-- Opening Marker --

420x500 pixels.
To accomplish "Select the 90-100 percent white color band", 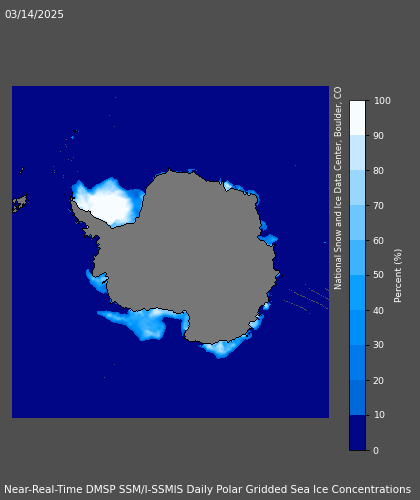I will pos(357,118).
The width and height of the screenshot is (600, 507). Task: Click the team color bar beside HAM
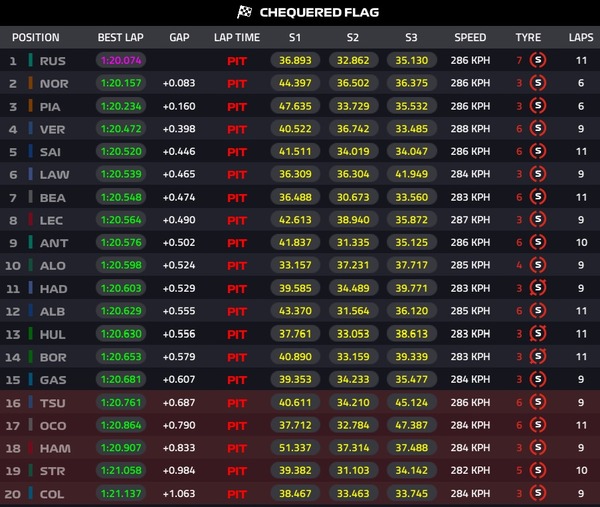[30, 448]
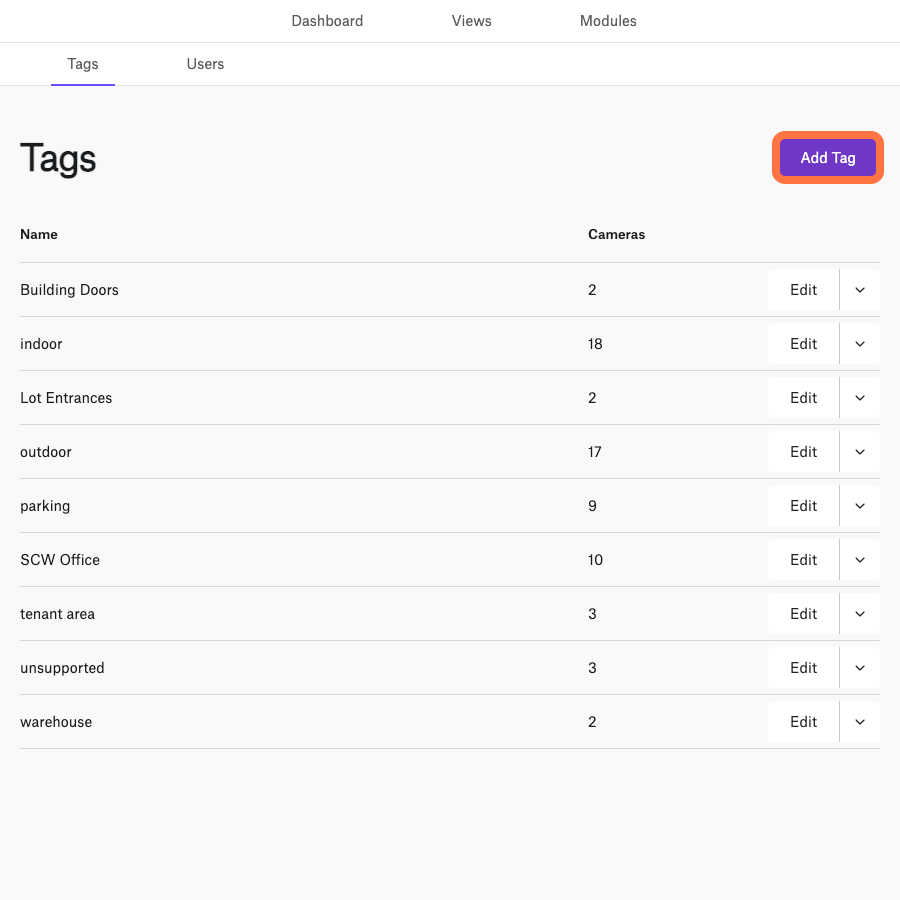Expand tenant area chevron menu

coord(860,614)
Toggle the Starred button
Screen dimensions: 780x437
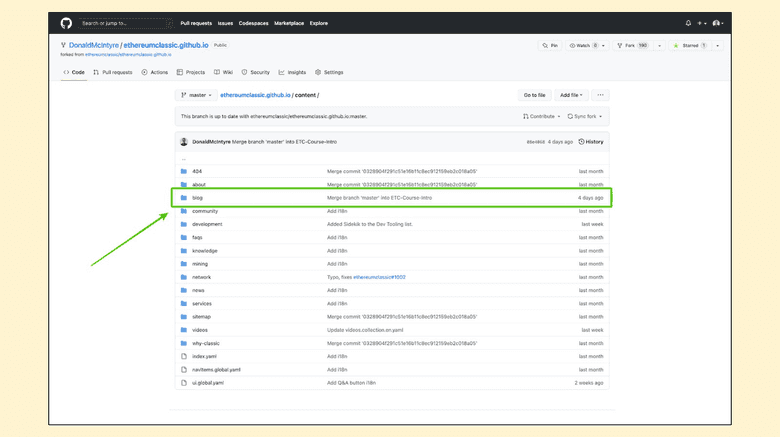click(690, 46)
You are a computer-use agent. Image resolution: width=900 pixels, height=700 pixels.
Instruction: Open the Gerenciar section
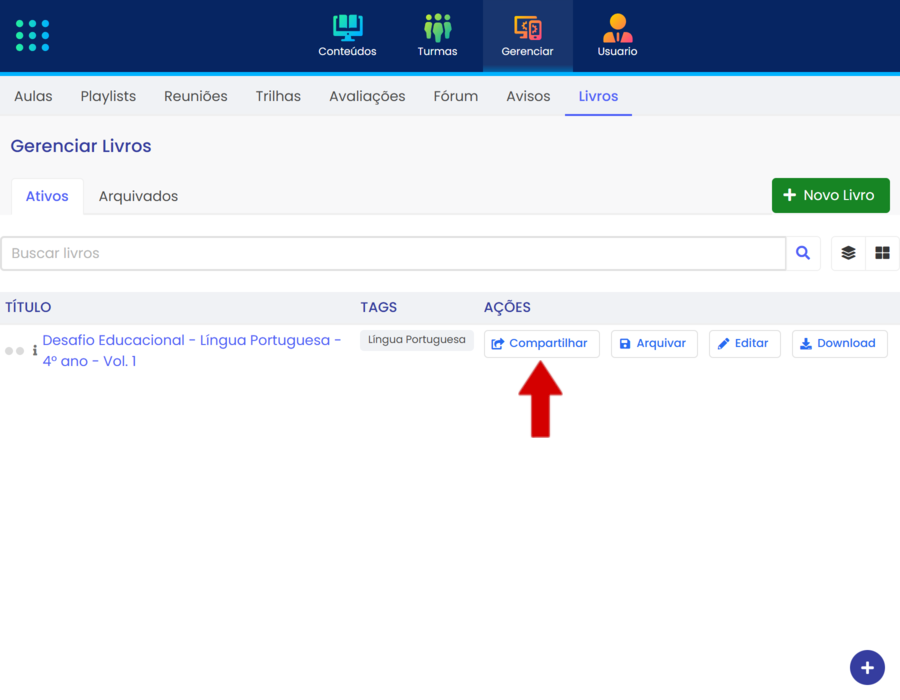pos(527,36)
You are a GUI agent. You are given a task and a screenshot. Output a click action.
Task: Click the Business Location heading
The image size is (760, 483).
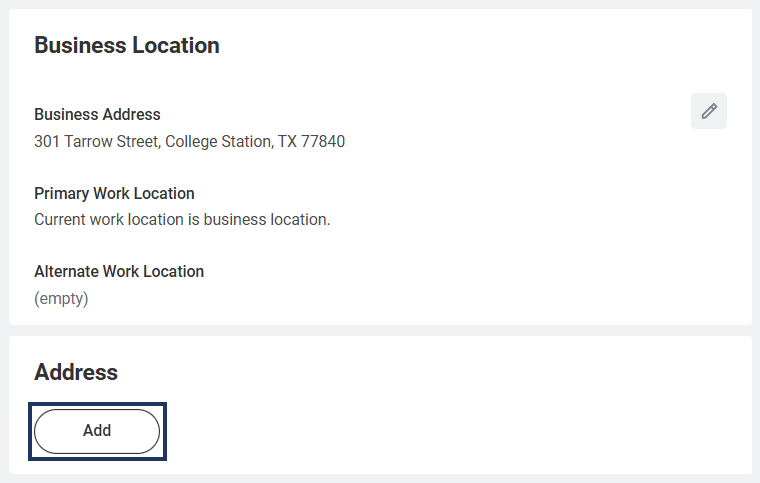click(x=127, y=45)
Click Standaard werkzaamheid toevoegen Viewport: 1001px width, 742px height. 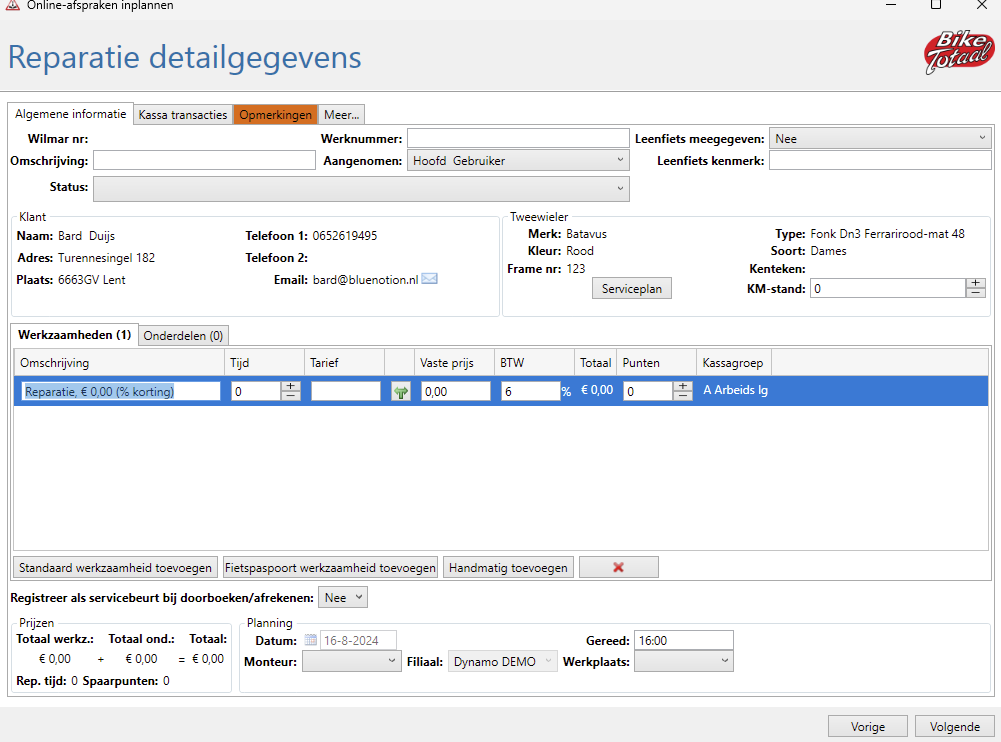[115, 567]
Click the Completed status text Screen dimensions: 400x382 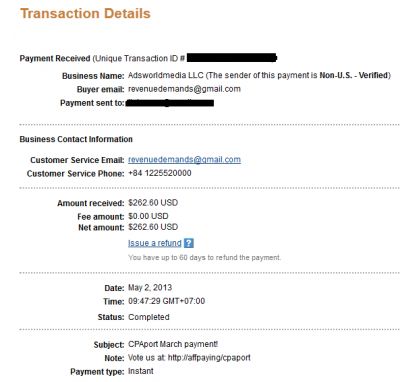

-- Closing Marker --

Exercise goal: For the string "agent", count the lines of the entries above that include it; answer with the number only.

Solved exercise: 2